«Je fume le soir pour mieux dormir», voilà une phrase que tout le monde a entendue et que certains ont prononcée un jour. Dans l'imaginaire collectif, le cannabis aiderait en effet à se relaxer et à faire de bonnes nuits. Mais une étude à grande échelle sur les liens entre cannabis et durée du sommeil vient mettre un terme à cette idée reçue. La National Health and Nutrition Examination Survey (NHANES), le National Center for Health Statistics (NCHS) et les Centers for Disease Control and Prevention (CDC) ont conjointement mené une recherche, dirigée par l'université de Toronto au Canada, auprès de 21.729 participants à travers les États-Unis.
L'équipe s'est questionnée sur la relation entre la consommation récente de cannabis et la durée de sommeil sur un échantillon représentatif à l'échelle nationale. L'âge, l'origine ethnique, le sexe, le niveau d'études supérieures, le nombre moyen d'heures travaillées par semaine, ainsi que d'autres facteurs liés à la santé ont été pris en compte. La qualité du sommeil et la consommation de cannabis ont également été évaluées.
Trop dormir ou pas assez
L'équipe de scientifiques a classé les nuits des participants en trois catégories: courte pour moins de six heures de sommeil, optimale, ou longue pour neuf heures ou plus en semaine. Les personnes ont été questionnées sur leurs éventuelles difficultés à s'endormir, à rester endormies, ou au contraire à trop dormir au cours des deux semaines précédentes. On leur a aussi demandé si elles avaient déjà consulté un médecin spécialiste des troubles du sommeil.
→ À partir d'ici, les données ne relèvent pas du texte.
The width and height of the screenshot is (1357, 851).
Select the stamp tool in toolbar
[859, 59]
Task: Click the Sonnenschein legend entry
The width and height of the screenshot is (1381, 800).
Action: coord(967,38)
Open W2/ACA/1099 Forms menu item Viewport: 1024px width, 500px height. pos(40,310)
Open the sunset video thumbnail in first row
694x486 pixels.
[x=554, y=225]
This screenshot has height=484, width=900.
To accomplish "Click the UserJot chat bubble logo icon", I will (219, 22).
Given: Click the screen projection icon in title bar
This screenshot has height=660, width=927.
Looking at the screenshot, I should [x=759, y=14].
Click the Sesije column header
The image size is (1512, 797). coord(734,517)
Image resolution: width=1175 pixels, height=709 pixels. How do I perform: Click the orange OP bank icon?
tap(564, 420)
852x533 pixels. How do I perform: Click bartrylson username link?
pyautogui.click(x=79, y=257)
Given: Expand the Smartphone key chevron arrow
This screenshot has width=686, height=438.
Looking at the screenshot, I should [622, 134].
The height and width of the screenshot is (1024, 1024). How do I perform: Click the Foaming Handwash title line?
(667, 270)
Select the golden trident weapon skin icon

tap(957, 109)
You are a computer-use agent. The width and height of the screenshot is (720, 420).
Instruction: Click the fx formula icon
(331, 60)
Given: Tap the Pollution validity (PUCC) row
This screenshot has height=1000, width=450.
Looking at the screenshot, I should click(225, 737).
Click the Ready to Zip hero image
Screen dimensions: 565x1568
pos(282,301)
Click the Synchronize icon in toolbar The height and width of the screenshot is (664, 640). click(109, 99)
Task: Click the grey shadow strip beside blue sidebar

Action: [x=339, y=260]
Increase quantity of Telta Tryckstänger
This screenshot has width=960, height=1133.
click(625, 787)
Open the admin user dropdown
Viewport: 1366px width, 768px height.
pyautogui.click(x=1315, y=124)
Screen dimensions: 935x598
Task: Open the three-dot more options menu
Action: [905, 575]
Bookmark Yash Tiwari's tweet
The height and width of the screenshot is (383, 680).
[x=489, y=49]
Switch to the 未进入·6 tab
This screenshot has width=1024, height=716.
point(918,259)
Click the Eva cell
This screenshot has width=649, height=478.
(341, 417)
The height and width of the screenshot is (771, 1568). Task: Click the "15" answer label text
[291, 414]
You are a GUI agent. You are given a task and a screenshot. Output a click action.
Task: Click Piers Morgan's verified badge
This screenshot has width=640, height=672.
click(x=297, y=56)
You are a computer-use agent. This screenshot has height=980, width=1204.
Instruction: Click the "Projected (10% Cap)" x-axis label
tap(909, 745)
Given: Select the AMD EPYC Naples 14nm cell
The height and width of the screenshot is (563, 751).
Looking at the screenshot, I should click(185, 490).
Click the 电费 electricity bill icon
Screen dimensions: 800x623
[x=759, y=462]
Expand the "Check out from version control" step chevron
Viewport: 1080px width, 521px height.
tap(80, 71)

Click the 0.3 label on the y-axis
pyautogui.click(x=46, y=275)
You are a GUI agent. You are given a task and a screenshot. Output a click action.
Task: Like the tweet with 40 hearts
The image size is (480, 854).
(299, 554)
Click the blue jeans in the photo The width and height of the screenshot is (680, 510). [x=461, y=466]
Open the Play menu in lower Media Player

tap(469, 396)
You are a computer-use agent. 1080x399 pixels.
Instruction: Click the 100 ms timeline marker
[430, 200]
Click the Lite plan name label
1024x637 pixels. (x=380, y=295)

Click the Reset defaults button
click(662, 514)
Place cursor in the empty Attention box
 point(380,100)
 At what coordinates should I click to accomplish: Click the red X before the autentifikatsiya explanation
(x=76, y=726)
Les participants ont été divisés entre consommateurs de cannabis et non-consommateurs. La première catégorie, définie par le fait d'avoir fumé au cours des trente derniers jours, comprenait 3.132 personnes sur l'ensemble des sondés. Parmi eux, les scientifiques ont distingué les consommateurs modérés (ayant fumé moins de vingt fois dans le mois écoulé) et ceux intensifs (plus de vingt fois dans le mois).
Les résultats ont été les suivants: les consommateurs de cannabis (toutes catégories confondues) étaient 34% plus susceptibles de déclarer dormir moins de six heures par nuit par rapport aux non-consommateurs. Et 56% d'entre eux étaient plus susceptibles de dormir plus de neuf heures. Globalement, ils ont déclaré avoir plus de difficultés à s'endormir, à rester endormis, ou ils ont déploré dormir trop.
D'après les scientifiques, les gros consommateurs sont plus largement exposés aux deux extrêmes de la durée de sommeil. Ces résultats «peuvent être liés à une conséquence inconnue de l'exposition répétée au cannabis seul ou peuvent être le reflet d'autres facteurs sociodémographiques ou de santé sous-jacents», précisent-ils. Si le cannabis est souvent consommé pour lutter contre l'insomnie, la base de preuve est «globalement incohérente et de mauvaise qualité» pour y répondre, selon les chercheurs. Ils émettent une hypothèse selon laquelle le corps s'habituerait davantage au cannabis, ce qui augmenterait les troubles du sommeil.